Le dernier tango à Téhéran

Depuis une semaine la presse occidentale focalise sur le dernier tango brésilien, orchestré à Téhéran par le maestro Luiz Ignacio Lula da Silva, et le grand distributeur-compositeur Rajab Tayeb Erdogan, tous les deux soucieux de sortir le monde entier du guêpier iranien, et apaiser les esprits. Et ce, pendant que les armées de l’Occident traquent en vain les talibans en Afghanistan et les compagnons de l’énigmatique Oussama Ben Laden, disséminés aux quatre coins du monde.

Les réactions

Le porte-parole du secrétaire général de l’ONU, Ban Ki-Moon a admis que cet accord était encourageant, en avisant que Téhéran devait malgré tout, se conformer aux résolutions du Conseil de sécurité. Sinon l’ONU perdra, en quelque sorte, sa raison d’être, surtout quand le ministre des affaires étrangères turc juge qu’ « il n’y a plus besoin de sanctions » contre l’Iran, et quand le ministre des affaires étrangères brésilien, avise que l’accord de Téhéran démontre notoirement que le « temps est toujours à la diplomatie et la négociation ».

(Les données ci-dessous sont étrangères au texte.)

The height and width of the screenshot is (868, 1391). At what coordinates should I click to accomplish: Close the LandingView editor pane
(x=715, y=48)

Catherine Ashton la chef de la diplomatie européenne, trouve que l’accord répondait « partiellement » aux demandes de l’AIEA, soutenue par les gouvernements français et allemand qui ont avisé que cette « entente » ne pouvait remplacer un accord entre Téhéran et l’AIEA.

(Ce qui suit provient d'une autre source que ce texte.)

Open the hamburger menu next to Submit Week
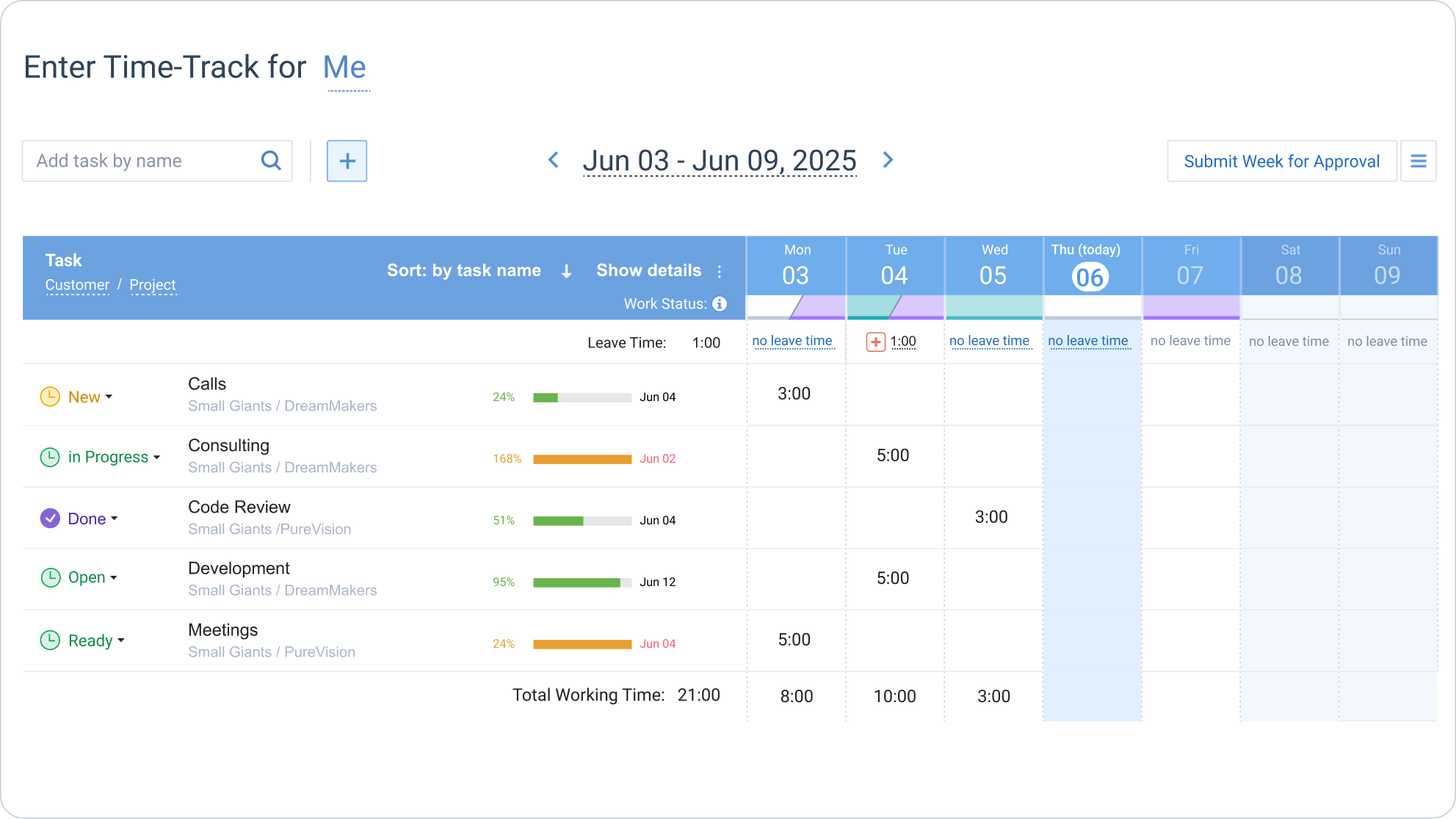This screenshot has width=1456, height=819. (1418, 160)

Le Britannique Alistair Burt, secrétaire d’Etat aux affaires étrangères, a déclaré  dans un communiqué : « L’Iran a l’obligation d’assurer la communauté internationale de ses intentions pacifiques ». De point de vue britannique, »L’Iran reste une sérieuse source d’inquiétude« , rejoignant ainsi le président de l’Union européenne, Herman Van Rompuy, dans sa récente déclaration: « Notre position n’a pas changé, nous sommes très préoccupés par le programme nucléaire iranien« …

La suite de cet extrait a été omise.